8 Ways to Improve Cloud Automation Through Tagging

Since the beginning of public cloud, users have been attempting to improve cloud automation. This can be driven by laziness, scale, organizational mandate, or some combination of those. Since the rise of DevOps practices and principles, this “automate everything” approach has become even more popular, as it’s one of the main pillars of DevOps. One of the ways you can help sort, filter, and automate your cloud environment is to utilize tags on your cloud resources. Tagging Methodologies In the cloud infrastructure world, tags are labels or identifiers that are attached to your instances. This is a way for you to provide custom metadata to accompany the existing metadata, such as instance family and size, region, VPC, IP information, and more. Tags are created as key/value pairs, although the value is optional if you just want to use the key. For instance, your key could be “Department” with a value of “Finance”, or you could have a key of just “Finance”. There are 4 general tag categories, as laid out in the best practices from AWS:

1. Technical — This often includes things like the application that is running on the resource, what cluster it belongs to, or which environment it’s running in (such as “dev” or “staging”).
2. Automation — These tags are read by automated software, and can include things like dates for when to decommission the resource, a flag for opting in or out of a service, or what version of a script or package to install.
3. Business and billing — Companies with lots of resources need to track which department or user owns a resource for billing purposes, which customer an instance is serving, or some sort of tracking ID or internal asset management tag.
4. Security — Tags can help with compliance and information security, as well as with access controls for users and roles who may be listing and accessing resources.

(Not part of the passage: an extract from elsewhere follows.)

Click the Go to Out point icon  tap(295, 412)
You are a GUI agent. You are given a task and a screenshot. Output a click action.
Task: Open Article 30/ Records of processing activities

In general, more tags are better, even if you aren’t actively using those tags just yet. Planning ahead for ways you might search through or group instances and resources can help save headaches down the line. You should also ensure that you standardize your tags by being consistent with the capitalization/spelling and limiting the scope of both the keys and the values for those keys. Using management and provisioning tools like Terraform or Ansible can automate and maintain your tagging standards. Automation Methodologies Once you’ve got your tagging system implemented and your resources labeled properly, you can really dive into your cloud automation strategy. Many different automation tools can read these tags and utilize them, but here are a few ideas to help make your life better:

1. Configuration Management — Tools like Chef, Puppet, Ansible, and Salt are often used for installing and configuring systems once they are provisioned. This can determine which settings to change or configuration bundles to run on the instances.
2. Cost Control — this is the automation area we focus on at ParkMyCloud — our platform’s automated policies can read the tags on servers, scale groups, and databases to determine which schedule to apply and which team to assign the resource to, among other actions.
3. CI/CD — If your build tool (like Jenkins or Bamboo) is set to provision or utilize cloud resources for the build or deployment, you can use tags for the build number or code repository to help with the continuous integration or continuous delivery.
4. Cloud Account Clean-up — Scripts and tools that help keep your account tidy can use tags that set an end date for the resource as a way to ensure that only necessary systems are around long-term. You can also take steps to automatically shut down or terminate instances that aren’t properly tagged, so you know your resources won’t be orphaned.

Conclusion: Tagging Will Improve Your Cloud Automation As your cloud use grows, implementing cloud automation will be a crucial piece of your infrastructure management. Utilizing tags not only helps with human sorting and searching, but also with automated tasks and scripts. If you’re not already tagging your systems, having a strategy on the tagging and the automation can save you both time and money.